◆ **WORK REQUIRED**
Look for the word "agent" in the records, and copy each line where it appears.

[Stored data]
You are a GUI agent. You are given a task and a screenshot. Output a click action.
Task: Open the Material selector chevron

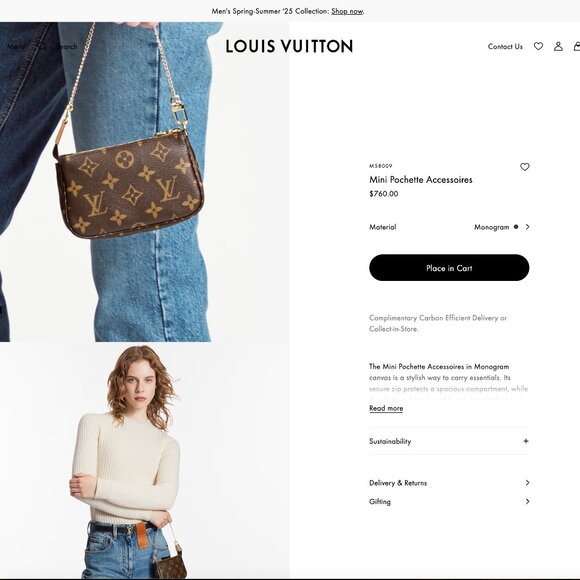(x=527, y=227)
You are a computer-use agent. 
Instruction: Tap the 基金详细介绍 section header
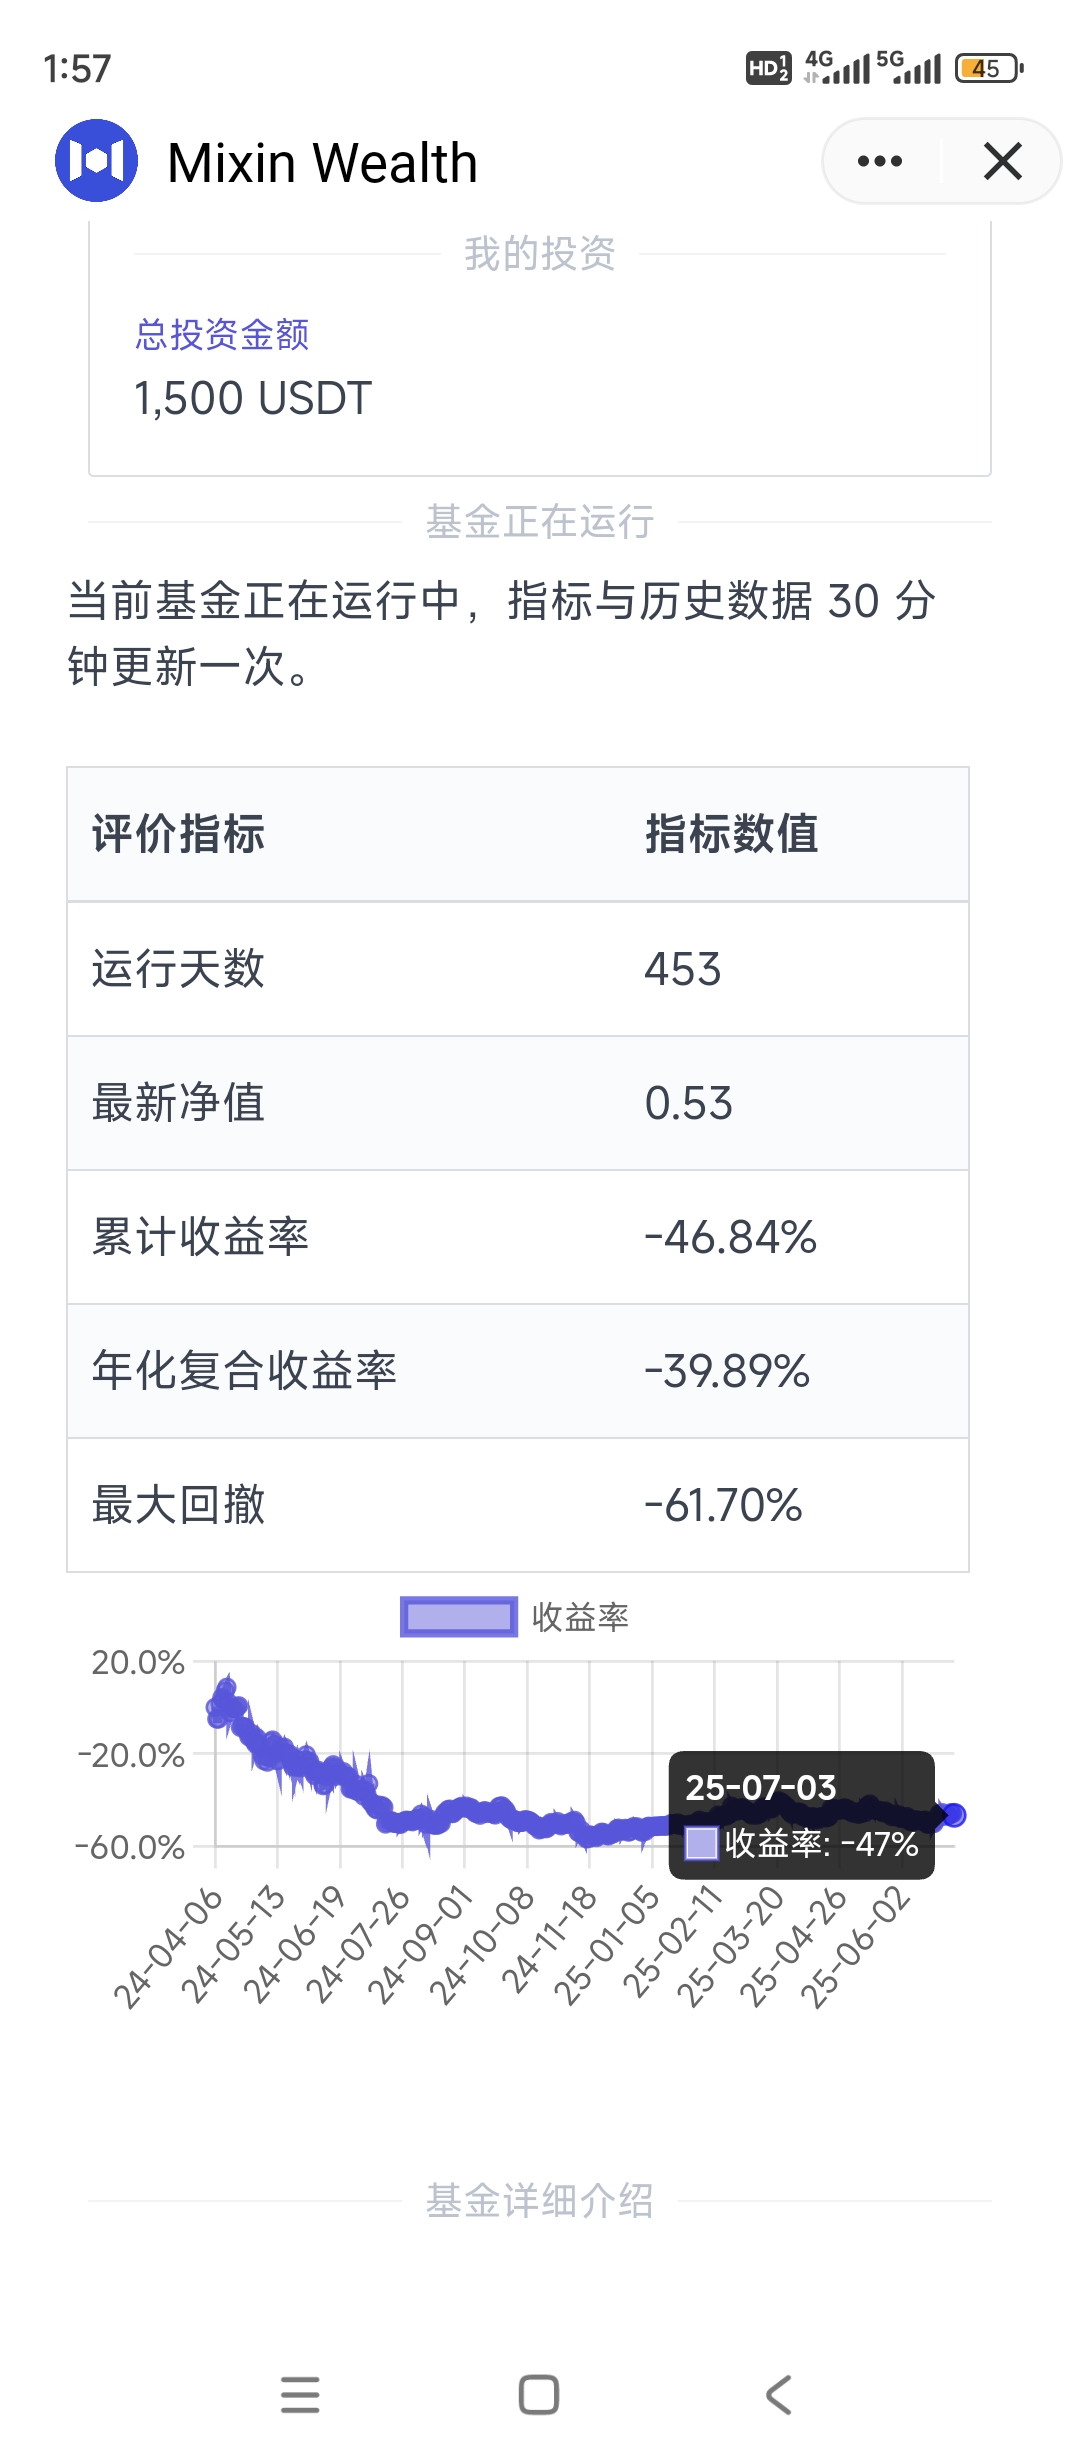coord(540,2201)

◆ **OUTPUT FOR THIS TASK**
You are a GUI agent. You are given a task and a screenshot. Output a click action.
You are a computer-use agent. 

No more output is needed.